Somehow, I missed the fact that the new Brubaker/Phillips HC Graphic Novel hit the stands on Wednesday. I was actually only a few hours back from Rick's Comic City with my weekly pull when my good friend Chris Saunders messaged to see if I'd snagged it. One quick message to Rick's in the morning and I had Houses of the Unholy waiting for me in my box. 


Another fantastic novel from this team who seem pretty much unstoppable at this point. I wanted more from the ending, but then, I'm also always okay with ambiguity, so aside from that minor issue that can easily be forgiven, this one rocked. Essentially a tale about the aftermath of America's great Satanic Panic in the 80s, this goes to some interesting places, and in typical Brubaker fashion, the plot takes turns you'd never see coming. 




Playlist:

Primus - Antipop
Primus - Green Naugahyde
The Cops - Free Electricity
Thievery Corporation - The Outernational Sound
Z-Rock Hawaii - Eponymous
The Soundtrack of Our Lives - Behind the Music
Zeal & Ardor - Eponymous
PJ Harvey - Stories from the City Stories from the Sea
Roy Orbison - Mystery Girl
Nico Vega - Lead to Light
Danzig - Black Aria
Danzig - Black Aria II
Ian Lynch - All You Need is Death OST




Card:

From Jonathan Grimm's Hand of Doom Tarot, which you can buy HERE.


• Four of Cups
• V: The Hierophant
• XIV: Temperance

The luxury of establishing a routine that works specifically in my own private microcosm has to spread out and establish itself after a new idea is added. Whatever this is, I'm assuming it's writing, Process, and that my own will slip a bit before recovering. Once back online, however, I should be stronger. 

Friday, August 16, 2024

Simon Waskow - Soft Array


From Simon Waskow's incredible score for Tilman Singer's Luz. I love this film, and a lot of that love comes from the score (not to diminish the film in any way; I feel about this the way I do M83's score for Knife + Heart - they are intertwined perfectly).  



Watch:

K and I hit the local theatre's 7:20 PM screening of Fede Alvarez's Alien: Romulus last night.

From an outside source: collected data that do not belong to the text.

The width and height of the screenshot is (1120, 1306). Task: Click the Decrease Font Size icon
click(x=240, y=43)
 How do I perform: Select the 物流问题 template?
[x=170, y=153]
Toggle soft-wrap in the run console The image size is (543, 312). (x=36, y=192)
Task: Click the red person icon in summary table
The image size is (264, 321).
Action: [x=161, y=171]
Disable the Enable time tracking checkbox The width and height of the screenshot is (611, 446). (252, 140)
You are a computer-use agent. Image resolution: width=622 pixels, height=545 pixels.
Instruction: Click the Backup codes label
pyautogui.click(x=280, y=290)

This is everything you want from an Alien film. There's just the right amount of fan service, I think, and that's refreshing after Deadpool Loves Wolverine,  which I enjoyed, but which was 90% fan service. But of course, Fede Alvarez was going to know how to make an incredible Alien film - he already proved his ability to pick up an iconic franchise with 2013's Evil Dead.

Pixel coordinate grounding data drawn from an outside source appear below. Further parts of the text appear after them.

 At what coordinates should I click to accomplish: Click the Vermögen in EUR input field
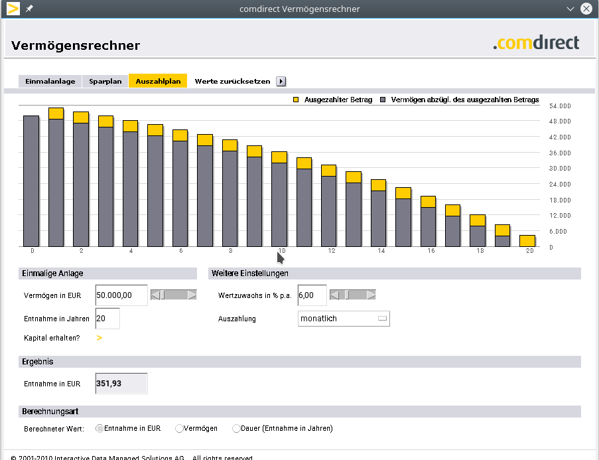coord(121,295)
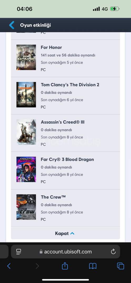Open Tom Clancy's The Division 2 title
The height and width of the screenshot is (283, 131).
[x=70, y=85]
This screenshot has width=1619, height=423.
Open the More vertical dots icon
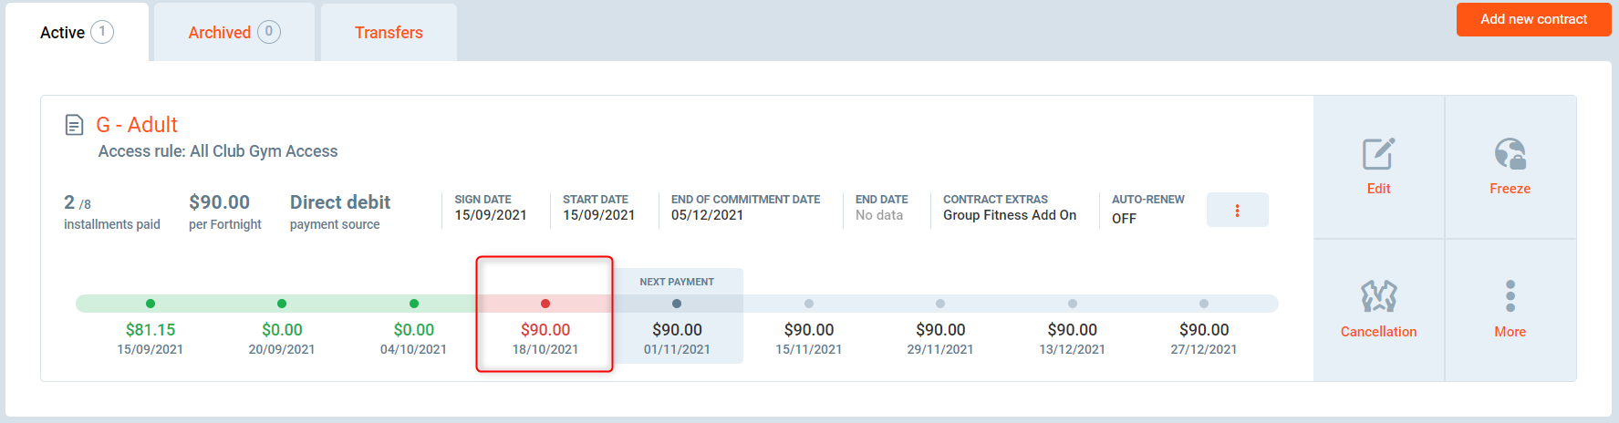[1510, 296]
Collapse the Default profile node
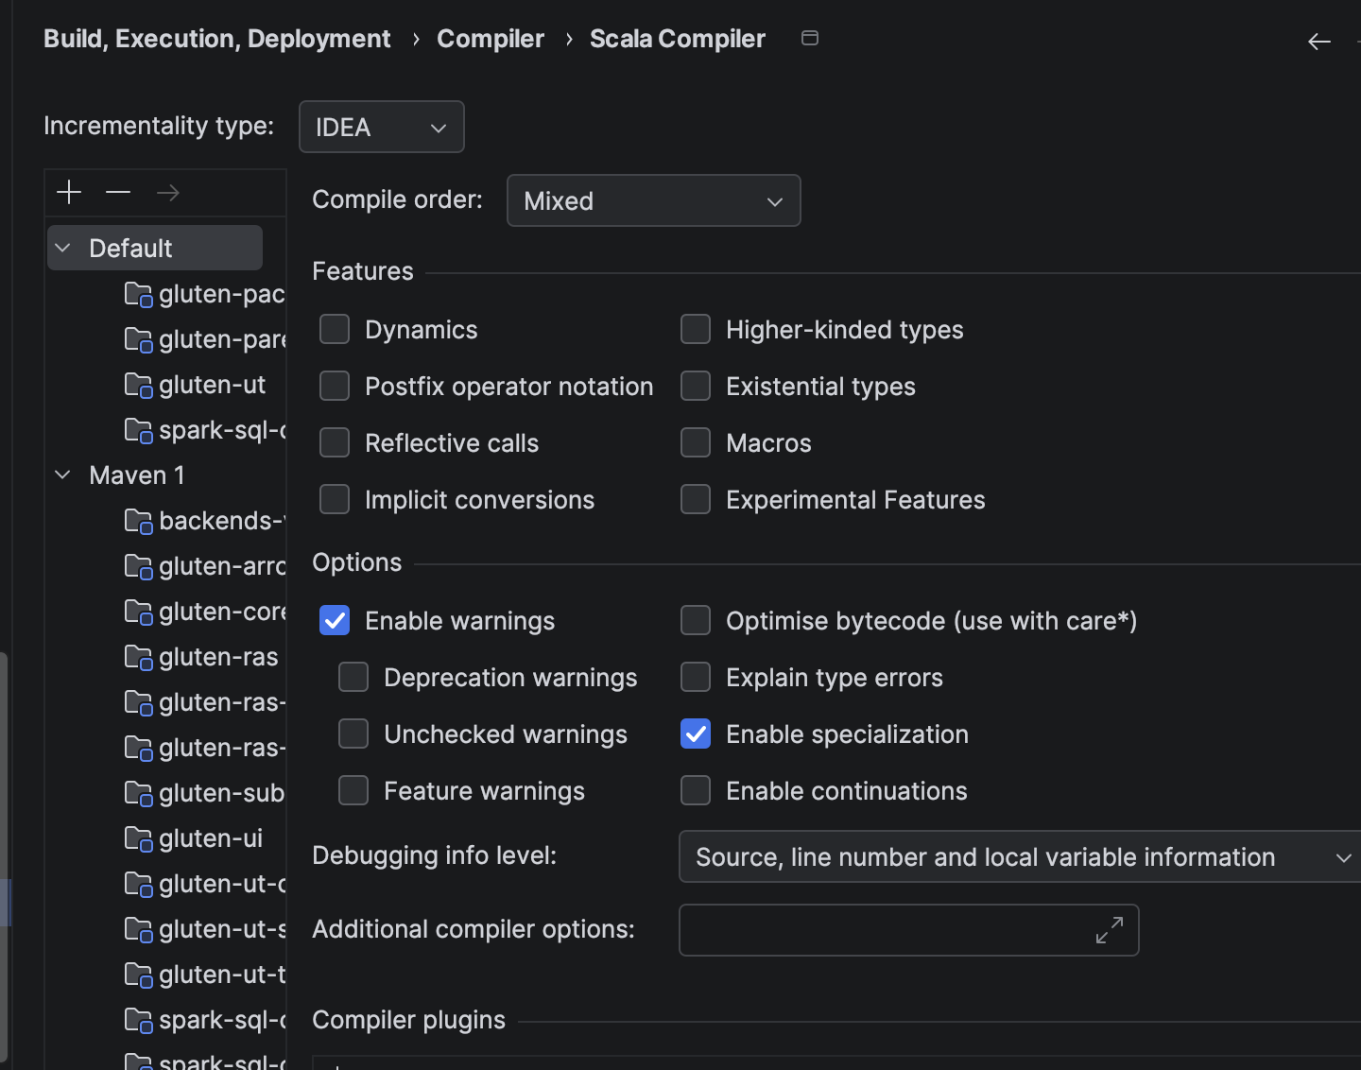 [63, 248]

I don't want to say too much, but I will say the trailers gave nothing away on this one, and that makes me super happy. That said, I'm still only posting that first teaser. The less you see, the better. The tone and story of Romulus advance the world of "The Company" in a way that I very much appreciated, and a lot of the opening chapter's set designs remind me of that wonderful Metal Hulant Sci-Fi from the 70s/80s.




Read:

Having finished Alan Moore's Swamp Thing last weekend, I began Neil Gaiman's Sandman. Nearing the end of the first collected volume, Preludes and Nocturnes, I'm reminded how much I absolutely love this book. The John Dee chapters are my favorites, and "24 Hours" stands as a watershed moment in my comic book reading life. 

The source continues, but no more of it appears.